• _Textauszug_
--*--
Virtuelle Welten: Second Life erleichtert Zusammenarbeit
Intuitiver gemeinsam forschen und lernen

Second Life bietet Unternehmen nicht nur eine zweite, sondern viele weitere Chancen. Standortübergreifende Zusammenarbeit sowie Ausbildung profitieren besonders von den virtuellen Welten – im dreidimensionalen Internet.

Dezember 2015: Sie haben es geschafft. Ein neuer Spannmechanismus an ihrer Maschine senkt die Rüstzeiten um weitere 30 %. Die Bearbeitungssimulation binden Sie in Ihre virtuelle Welt ein – im dreidimensionalen Internet – und laden Ihre Kunden ein, sich diese einmal anzuschauen. Schnell ist ein Termin vereinbart, und jetzt greifen Sie ganz tief in die Trickkiste: Da Sie für jeden Kunden jeweils eine eigene, virtuelle Halle mit exakt dessen Maschinenpark erstellt haben, können sie umgehend gemeinsam erkunden, wie sich die schnelleren Rüstzeiten auf dessen Produktion auswirken.

Science Fiction? Ja und nein. Wissenschaftler arbeiten bereits daran, das Potenzial des dreidimensionalen Internets für solche Szenarien zu erkunden. Und ihre Ideen gehen noch viel weiter: Aus- und Weiterbildung, der Erstkontakt zu neuen Mitarbeitern in Übersee und vor allem die standortübergreifende Zusammenarbeit – sie alle könnten von der Adaption des sogenannten Second Life als bislang bekanntestem Beispiel profitieren. Konkret verbirgt sich hinter Second Life zunächst das Angebot von Linden Lab, eine virtuelle 3D-Welt, in der man sogar Land kaufen und so im wahrsten Sinne des Wortes ein zweites Leben führen kann (mehr dazu: Kasten Seite 51). Dazu steuert man sein virtuelles Ebenbild – den Avatar – durch eben diese Welt virtueller Inseln und sogar Kontinente.
--*--
• _Angezeigte Daten_
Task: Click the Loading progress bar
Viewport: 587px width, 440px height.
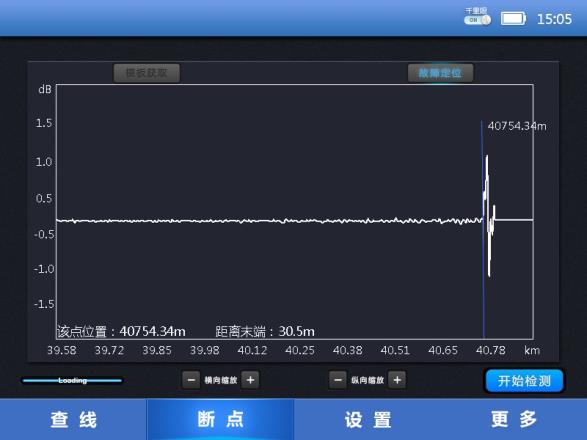Action: tap(72, 380)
--*--
• _Aufgabe_
Führe den Text über Second Life als Werkzeug für die Zusammenarbeit nach seinem letzten Satz weiter.

• _Antwort_
„Der sehr einfache Zugang zum Second Life ist für uns einer seiner größten Vorteile“, berichtet Stefan Seitz, Wissenschaftlicher Mitarbeiter am Stuttgarter Fraunhofer-Institut für Produktionstechnik und Automatisierung (IPA). „Es erlaubt uns, die 3D-Welten – in unserem Fall zwei Fabrikhallen – sehr schnell zu erstellen.“ Wenn die IPA-Forscher im kommenden Jahr den 50. Geburtstag ihres Instituts feiern, wollen sie auf diesem Weg die Themen Produktion und Logistik auch Menschen näher bringen, die bislang keine Beziehung zu diesem Thema haben. Seitz, der sich im realen Leben vor allem mit der Materialflusssimulation beschäftigt, kann virtuell so sehr einfach die teils komplexen Fertigungsabläufe visualisieren. „Denn in der 3D-Welt führe ich den Besucher durch die anschauliche – weil dreidimensionale – virtuelle Halle.“
Vor allem älteren Menschen, die den Umgang mit Computern sowie Computerspielen nicht gewohnt sind, fällt es zunächst schwer, sich auf solch eine Reise ins Virtuelle einzulassen. Nachfolgende Generationen kennen diese Berührungsängste nicht.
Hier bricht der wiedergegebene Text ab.